Figure 1: Bright-field images of organoid growth. Growth of organoids at different time points. Source: published in Stem Cell Reports.

The stem cells developed into a 3D retina, where the rod cells carried the genetic mutation of interest. The researchers were then able to investigate the underlying genetic aetiology of Usher syndrome. RNA sequencing was used to study the rod cells. By comparing the transcriptomes of control and patient-derived organoids, differential gene expression was observed. Bulk RNA sequencing revealed abnormal gene expression in patient-derived cells. Single-cell RNA sequencing highlighted dysregulated metabolic pathways in the cells.
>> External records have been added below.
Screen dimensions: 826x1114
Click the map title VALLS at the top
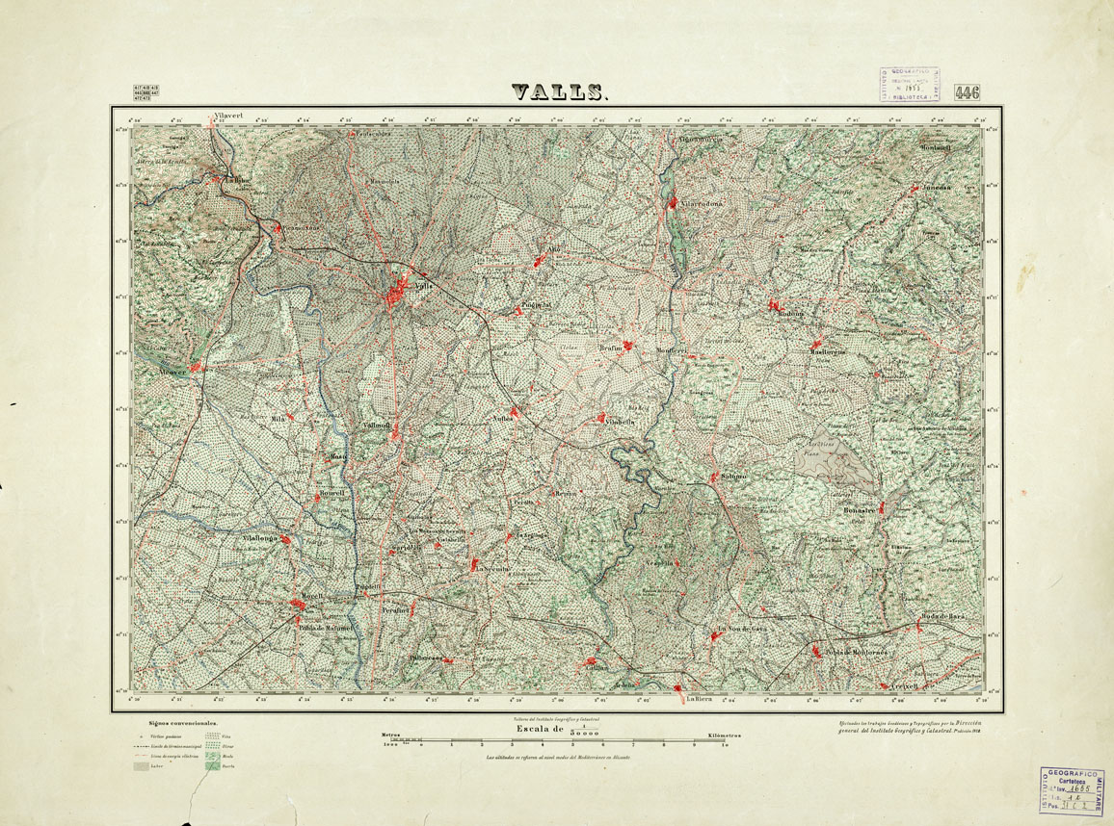(560, 92)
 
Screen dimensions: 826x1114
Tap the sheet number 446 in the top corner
(967, 92)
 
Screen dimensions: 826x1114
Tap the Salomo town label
(730, 477)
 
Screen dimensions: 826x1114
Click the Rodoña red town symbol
(773, 305)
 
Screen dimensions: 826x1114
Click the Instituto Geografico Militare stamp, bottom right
(1071, 790)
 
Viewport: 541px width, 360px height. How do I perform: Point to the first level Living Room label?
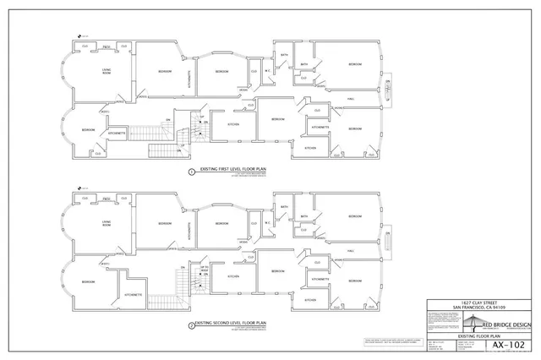click(x=108, y=73)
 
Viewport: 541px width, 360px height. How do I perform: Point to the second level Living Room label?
click(x=108, y=223)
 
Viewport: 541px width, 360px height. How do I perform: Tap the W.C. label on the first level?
click(x=267, y=72)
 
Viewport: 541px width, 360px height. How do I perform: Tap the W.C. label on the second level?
click(x=267, y=223)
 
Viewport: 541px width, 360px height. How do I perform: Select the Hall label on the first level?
click(x=350, y=98)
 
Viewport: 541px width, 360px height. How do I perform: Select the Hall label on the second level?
click(x=350, y=250)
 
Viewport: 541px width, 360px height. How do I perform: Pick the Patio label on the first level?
click(x=107, y=46)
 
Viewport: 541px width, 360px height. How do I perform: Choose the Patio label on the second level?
click(x=107, y=198)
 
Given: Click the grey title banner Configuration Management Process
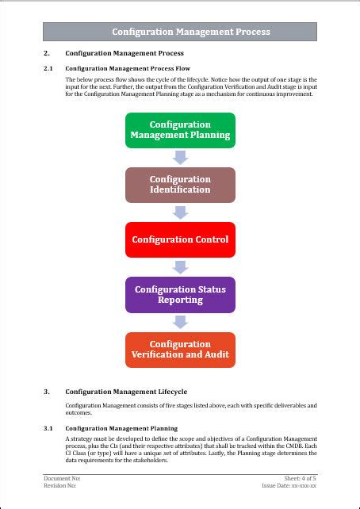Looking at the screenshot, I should point(180,32).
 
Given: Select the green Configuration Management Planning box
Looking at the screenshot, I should point(180,130).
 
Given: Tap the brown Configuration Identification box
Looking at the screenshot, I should point(180,185).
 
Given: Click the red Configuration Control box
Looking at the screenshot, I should point(180,239).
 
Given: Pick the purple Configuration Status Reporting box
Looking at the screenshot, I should point(180,294).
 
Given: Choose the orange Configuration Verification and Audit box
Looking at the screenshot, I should point(180,350).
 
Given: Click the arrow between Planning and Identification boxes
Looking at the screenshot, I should point(180,158).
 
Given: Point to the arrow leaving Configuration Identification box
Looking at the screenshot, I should point(180,212).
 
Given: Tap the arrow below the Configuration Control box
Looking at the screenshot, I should point(180,267).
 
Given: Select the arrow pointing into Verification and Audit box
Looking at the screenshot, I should point(180,322).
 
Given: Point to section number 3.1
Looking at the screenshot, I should point(48,428).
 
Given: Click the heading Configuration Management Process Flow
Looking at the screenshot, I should point(128,69).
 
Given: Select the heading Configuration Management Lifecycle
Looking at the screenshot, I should point(126,392).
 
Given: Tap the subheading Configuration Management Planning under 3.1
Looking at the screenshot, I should point(121,428).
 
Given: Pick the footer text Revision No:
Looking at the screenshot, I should point(60,485).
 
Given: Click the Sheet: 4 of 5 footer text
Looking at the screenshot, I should point(301,479).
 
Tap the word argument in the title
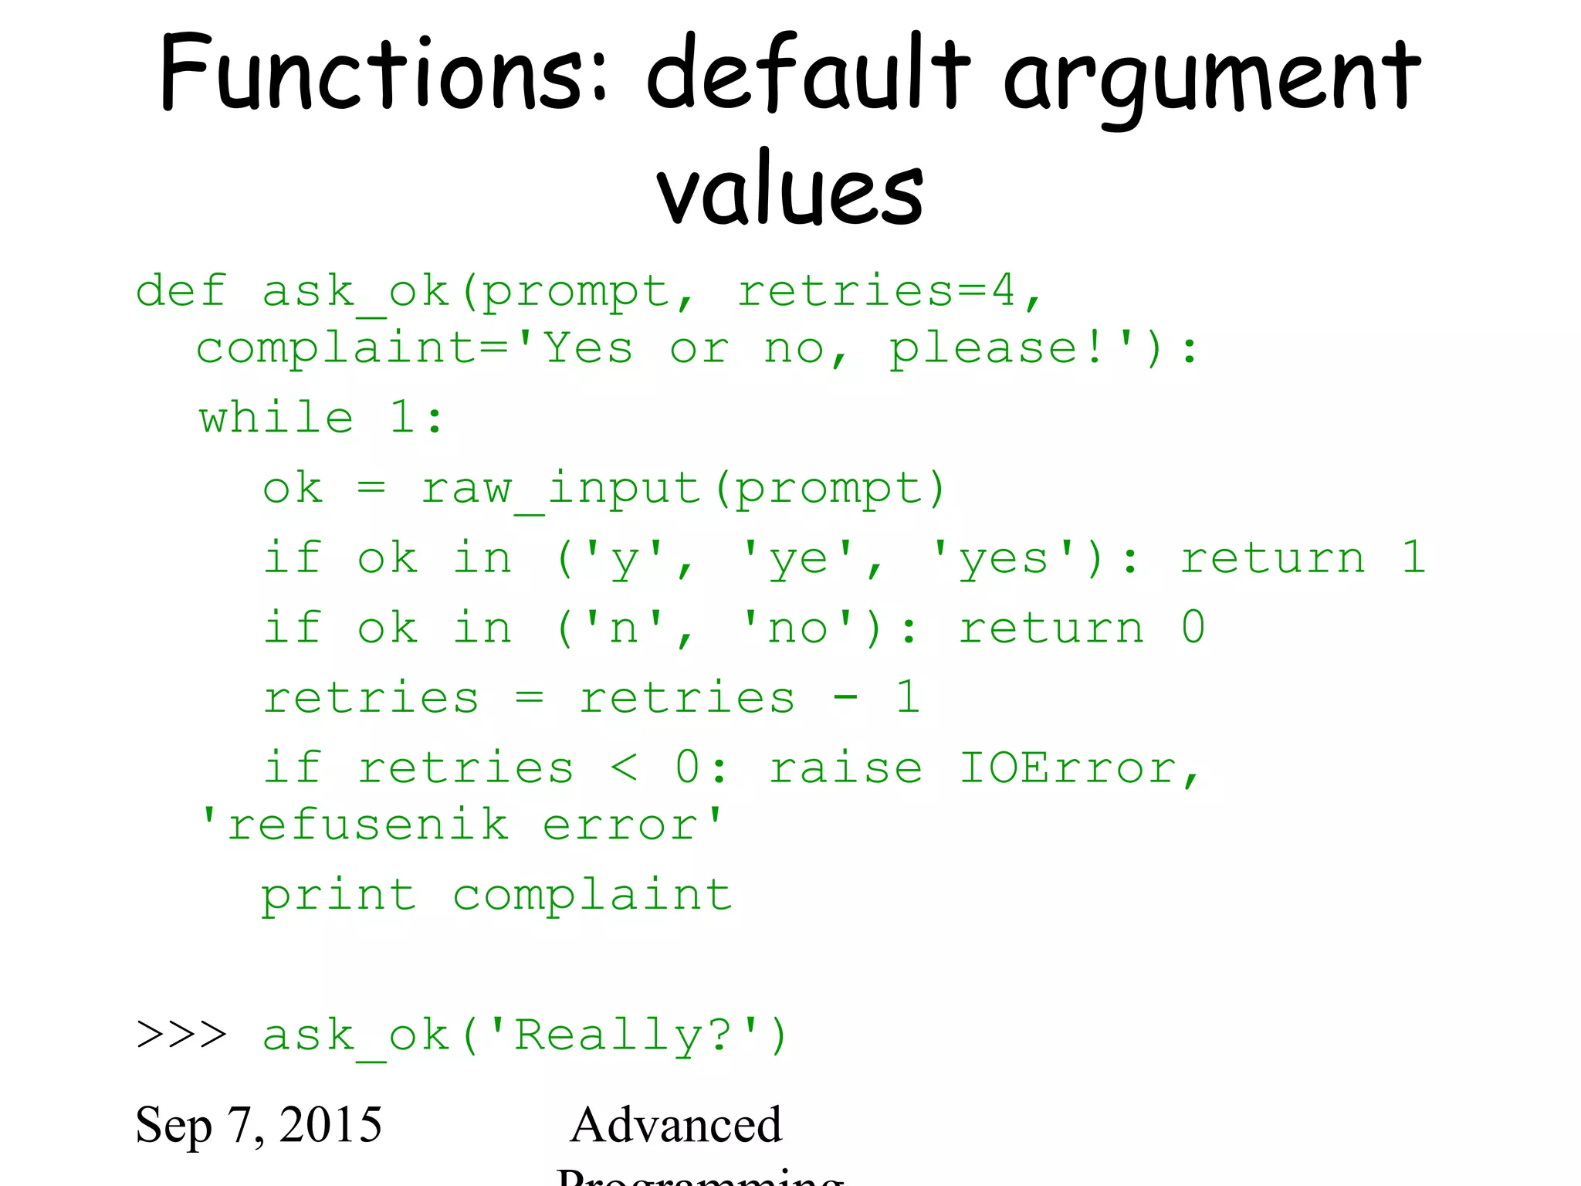click(x=1212, y=77)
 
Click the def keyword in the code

Keep an eye out for future applications

The researchers studied rod cells at an individual level and in greater depth than ever before by using the ‘mini eyes’ and RNA sequencing analysis. The ‘mini eye’ models are likely to have considerable implications for future research and development of treatments. Using the same protocol, models of other genetic eye conditions could be developed. Organoids could also be used to design and test treatments, including gene editing therapies.

Professor Jane Sowden, senior author and Professor of Developmental Biology and Genetics at UCL said, “We are very grateful to patients and families who donate these samples to research so that, together, we can further our understanding of genetic eye conditions, like Usher syndrome. Although a while off, we hope that these models can help us to one day develop treatments that could save the sight of children and young people with Usher syndrome.”